By Randall Osborne

West Coast Editor

DNA Sciences Inc. is taking genomics to the street - and not Wall Street, either, where companies working in the field already have reaped many millions.

The privately held, Mountain Valley, Calif.-based firm (formerly Kiva Genetics Inc.) bills itself as "the world's first consumer-focused genetics company" and is asking regular people for blood to build what the company calls its Gene Trust database.

Participants fill out confidential health and family profiles, and are asked for blood samples if they fit a research project planned or under way. Samples, which become a part of DNA Sciences' database, are stored by anonymous codes. The first areas of study are Type II diabetes, coronary artery disease, asthma, multiple sclerosis, Parkinson's disease, and breast cancer.

In what may be the plainest confluence yet of the Internet and genomics, the company's website, dna.com, is asking for DNA donors from the general public.

"It's the same company as Kiva, but we changed the name, because we were able to get the dna.com [Internet address]," said Ray White, DNA Sciences' chief scientific officer.

Closely involved in the firm are well-known names from both realms. James Watson, who discovered the DNA double helix, is a director. A major investor and board member is James Clark, the Internet entrepreneur who founded, among others, Netscape Communications Corp.

Whether the wide-population "shotgun" approach to gene-seeking and gene-sorting works well enough to be worth the trouble is subject to debate, but others are also trying.

Framingham Genomic Medicine, with $6 million from the first round of venture capital financing and $21 million committed, has begun analyzing 52 years worth of genetic data from the largely government-funded Framingham Heart Study, sponsored by Boston University, which compiles information on the residents of Framingham, Mass. (See BioWorld Today, July 10, 2000, p. 1.)

DeCode Genetics Inc., of Reykjavik, Iceland, raised $172.8 million last month in an initial public offering (IPO) to push its drug development efforts using massive genetic data from that country's population, and Gemini Genomics plc, of Cambridge, U.K., garnered $84 million in an IPO for research that deploys DNA information from twins. (See BioWorld Today, July 19, 2000, p. 1, and July 27, 2000, p. 1.)

Of DNA Sciences' effort, White says, "Everything depends on the willingness to join, and that depends on their willingness to believe we can maintain their confidentiality" - which should not be difficult, given the anonymous code system.

The Internet's high access means there is "a good chance we'll get the kinds of numbers we need," he said. "It doesn't have to be a high proportion of people who join." What numbers those might be, and how well the huge-sampling idea will work, won't be clear for a while, White acknowledged.

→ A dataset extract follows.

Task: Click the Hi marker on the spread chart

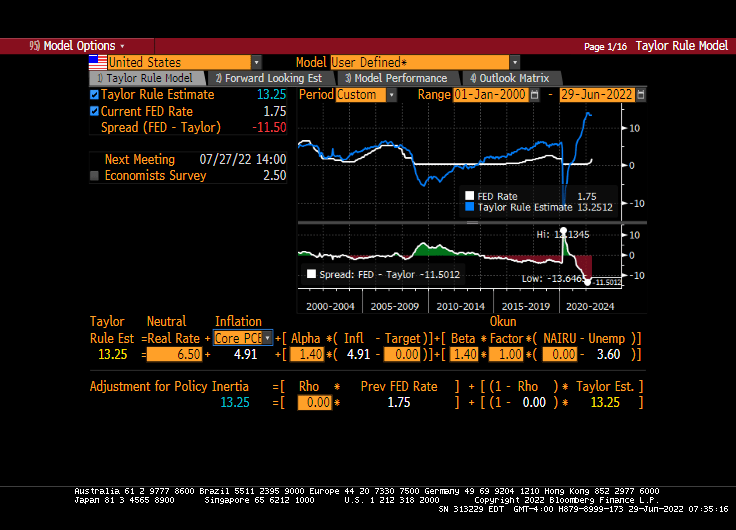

"We really won't know, until we know what genetic susceptibility looks like." Anyway, DNA Sciences is not mainly a drug development enterprise, he added.

"Drugs are part of the story, and we'll certainly be alert to that," he said. "But we're different from other genomics companies, because our business target is the healthcare industry. There's value in genetic information itself."

In some cases, the user of the data will be the consumer, and in some cases the physician, White said. "But I think more often it will be the HMO or third-party provider that wants to integrate genomics into their system," he said.

Wide publicity for the effort - news of the project made the front-page of The New York Times - was reaping quick results, White said Tuesday, although he had no precise figures. "There was a flurry of activity on the server this morning," he said.